Hynes has exhibited some good control in the minors, posting a 2.1 walks per nine innings rate and a 3.36 strikeout-to-walk ratio. But the sidearming lefty isn’t much of a swing-and-miss pitcher, as he struck out 7.1 batters per nine innings in his 501 1/3 career minor-league innings. In fact, he posted a ridiculous 58:2 K/BB ratio in 47 1/3 innings between Double-A San Antonio (former Dodger affiliate) and Triple-A Tucson.
The Dodgers designated Mike Baxter for assignment to make room on the 40-man roster, which is again full-up.
The Dodgers lose a potential back-of-the-rotation workhorse in the 23-year-old von Schamann. A big guy (6’5, 220-plus pounds) who had a really good 2014 debut with the Lookouts on Friday (7 IP, 2 H, 0 R, 0 BB, 2 K), von Schamann was expected to anchor the Chattanooga rotation for most of the season. The 2012 15th-round draftee profiles as a ground ball pitcher with little swing-and-miss ability, but he hasn’t gotten as many ground balls as was expected.

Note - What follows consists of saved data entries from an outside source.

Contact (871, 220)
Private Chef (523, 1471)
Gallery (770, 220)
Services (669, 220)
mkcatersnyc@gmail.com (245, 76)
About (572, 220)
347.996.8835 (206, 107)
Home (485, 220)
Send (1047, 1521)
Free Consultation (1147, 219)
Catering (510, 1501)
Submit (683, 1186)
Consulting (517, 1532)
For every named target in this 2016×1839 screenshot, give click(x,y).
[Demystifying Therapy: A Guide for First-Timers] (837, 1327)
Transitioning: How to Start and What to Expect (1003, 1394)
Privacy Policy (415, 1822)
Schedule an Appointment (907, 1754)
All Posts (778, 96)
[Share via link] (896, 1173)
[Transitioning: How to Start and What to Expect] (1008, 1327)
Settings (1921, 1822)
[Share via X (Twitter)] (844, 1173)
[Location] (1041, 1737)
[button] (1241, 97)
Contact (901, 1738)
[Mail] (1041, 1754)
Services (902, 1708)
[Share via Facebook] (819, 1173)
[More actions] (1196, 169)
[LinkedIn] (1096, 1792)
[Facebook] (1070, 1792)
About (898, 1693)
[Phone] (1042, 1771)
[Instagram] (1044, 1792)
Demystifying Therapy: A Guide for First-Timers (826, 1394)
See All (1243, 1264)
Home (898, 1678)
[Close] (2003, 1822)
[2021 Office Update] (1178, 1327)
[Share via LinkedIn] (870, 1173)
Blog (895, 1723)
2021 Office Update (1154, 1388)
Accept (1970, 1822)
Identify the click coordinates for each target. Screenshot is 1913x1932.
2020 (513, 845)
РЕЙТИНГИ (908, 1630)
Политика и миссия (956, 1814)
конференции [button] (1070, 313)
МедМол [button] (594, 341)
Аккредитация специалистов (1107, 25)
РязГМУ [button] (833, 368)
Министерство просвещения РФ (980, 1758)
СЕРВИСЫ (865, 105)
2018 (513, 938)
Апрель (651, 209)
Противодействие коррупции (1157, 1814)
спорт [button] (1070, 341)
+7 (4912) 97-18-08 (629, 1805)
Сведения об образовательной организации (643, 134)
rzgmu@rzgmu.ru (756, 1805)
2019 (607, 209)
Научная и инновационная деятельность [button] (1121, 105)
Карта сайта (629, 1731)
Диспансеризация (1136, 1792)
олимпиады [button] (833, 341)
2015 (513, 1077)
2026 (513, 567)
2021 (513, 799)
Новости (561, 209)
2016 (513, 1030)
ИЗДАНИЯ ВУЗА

He was my No. 18 prospect heading into the season. This is what i wrote about him:
“An easy 80 name to go along with Pratt Maynard, von Schamann is one of the better ‘pitchers’ in the Dodgers’ system. Drafted as a college senior, he’s more mature than most coming out of college, and it shows on the mound. He doesn’t have plus-stuff, but he knows what to do with his pitches. His 88-90 MPH fastball has some sink to it. When he’s going well, he locates it where he wants. He also has a curveball that is a little loopy, but also has an 11-5 break. His changeup is fringy and in the upper-70s-to-low-80s.
His delivery is clean and he repeats it well. He has some of the best control and command in the system. He’s not afraid to throw any pitch in any count because of his plus-control. As a big guy, one would expect more velocity. But he’s a smart pitcher who profiles as a back-of-the-rotation starter or a long-reliever. He should go back to Chattanooga in 2014.”
Yes, the 80 name loss is the biggest one of all (even if I mistakenly omitted him from my list). He was touching the low-90s on the back fields at Camelback Ranch this year, so perhaps he added some velocity to his fastball.
We’ll see how this deal works out of the Dodgers. I just don’t understand the need for Hynes and why it took von Schamann to acquire him — especially since he was DFA’d.
In all likelihood, the Dodgers won’t miss von Schamann. But, as the old saying goes, you can never have too much starting pitching. I’d be somewhat surprised if von Schamann doesn’t at least make a few big league starts in his career.